**ACTIVITY**
Below are entries; copy exactly the lines from the one with "This screenshot has width=1468, height=823." through the one with "Image resolution: width=459", both included, and leave out the rest.

**DATA TO PROCESS**
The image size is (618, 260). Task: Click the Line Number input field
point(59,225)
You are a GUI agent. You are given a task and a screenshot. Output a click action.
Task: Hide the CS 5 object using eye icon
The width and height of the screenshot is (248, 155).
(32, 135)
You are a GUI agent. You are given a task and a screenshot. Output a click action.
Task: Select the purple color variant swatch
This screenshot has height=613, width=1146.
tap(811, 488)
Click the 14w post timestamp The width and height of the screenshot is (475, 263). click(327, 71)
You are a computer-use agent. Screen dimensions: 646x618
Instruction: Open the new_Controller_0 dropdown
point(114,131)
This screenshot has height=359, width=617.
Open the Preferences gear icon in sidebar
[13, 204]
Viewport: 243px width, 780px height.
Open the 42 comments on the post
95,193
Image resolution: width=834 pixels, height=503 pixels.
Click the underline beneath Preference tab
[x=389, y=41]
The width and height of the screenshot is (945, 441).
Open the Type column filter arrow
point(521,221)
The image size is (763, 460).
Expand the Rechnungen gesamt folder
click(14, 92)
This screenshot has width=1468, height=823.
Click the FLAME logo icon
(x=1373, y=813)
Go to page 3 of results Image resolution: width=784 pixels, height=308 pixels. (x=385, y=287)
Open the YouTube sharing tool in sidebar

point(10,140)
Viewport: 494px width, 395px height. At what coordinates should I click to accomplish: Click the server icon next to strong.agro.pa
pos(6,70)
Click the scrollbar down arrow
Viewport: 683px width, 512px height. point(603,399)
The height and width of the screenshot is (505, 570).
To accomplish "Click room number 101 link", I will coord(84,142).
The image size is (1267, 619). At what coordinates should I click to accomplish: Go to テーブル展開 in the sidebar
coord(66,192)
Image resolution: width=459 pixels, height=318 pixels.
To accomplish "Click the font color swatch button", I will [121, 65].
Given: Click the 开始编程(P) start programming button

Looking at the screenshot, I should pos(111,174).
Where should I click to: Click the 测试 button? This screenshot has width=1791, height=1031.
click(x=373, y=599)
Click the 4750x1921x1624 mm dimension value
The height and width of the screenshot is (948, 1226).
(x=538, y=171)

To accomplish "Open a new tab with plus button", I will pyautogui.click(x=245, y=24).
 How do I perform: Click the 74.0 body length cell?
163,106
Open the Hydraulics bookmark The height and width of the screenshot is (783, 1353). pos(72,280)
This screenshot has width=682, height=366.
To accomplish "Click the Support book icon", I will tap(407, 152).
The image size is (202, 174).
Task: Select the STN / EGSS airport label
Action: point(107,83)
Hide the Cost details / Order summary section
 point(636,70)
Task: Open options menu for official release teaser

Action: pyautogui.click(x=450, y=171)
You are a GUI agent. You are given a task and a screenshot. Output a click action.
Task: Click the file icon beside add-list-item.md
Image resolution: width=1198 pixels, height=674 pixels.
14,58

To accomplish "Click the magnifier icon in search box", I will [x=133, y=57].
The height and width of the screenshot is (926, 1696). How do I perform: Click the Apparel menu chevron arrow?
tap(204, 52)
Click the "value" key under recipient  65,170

**EXERCISE ANSWER**
This screenshot has width=1468, height=823.
Click the FLAME logo icon
(x=1373, y=813)
Go to page 3 of results Image resolution: width=784 pixels, height=308 pixels. (x=385, y=287)
Open the YouTube sharing tool in sidebar

point(10,140)
Viewport: 494px width, 395px height. At what coordinates should I click to accomplish: Click the server icon next to strong.agro.pa
pos(6,70)
Click the scrollbar down arrow
Viewport: 683px width, 512px height. point(603,399)
The height and width of the screenshot is (505, 570).
To accomplish "Click room number 101 link", I will coord(84,142).
The image size is (1267, 619). At what coordinates should I click to accomplish: Go to テーブル展開 in the sidebar
coord(66,192)
Image resolution: width=459 pixels, height=318 pixels.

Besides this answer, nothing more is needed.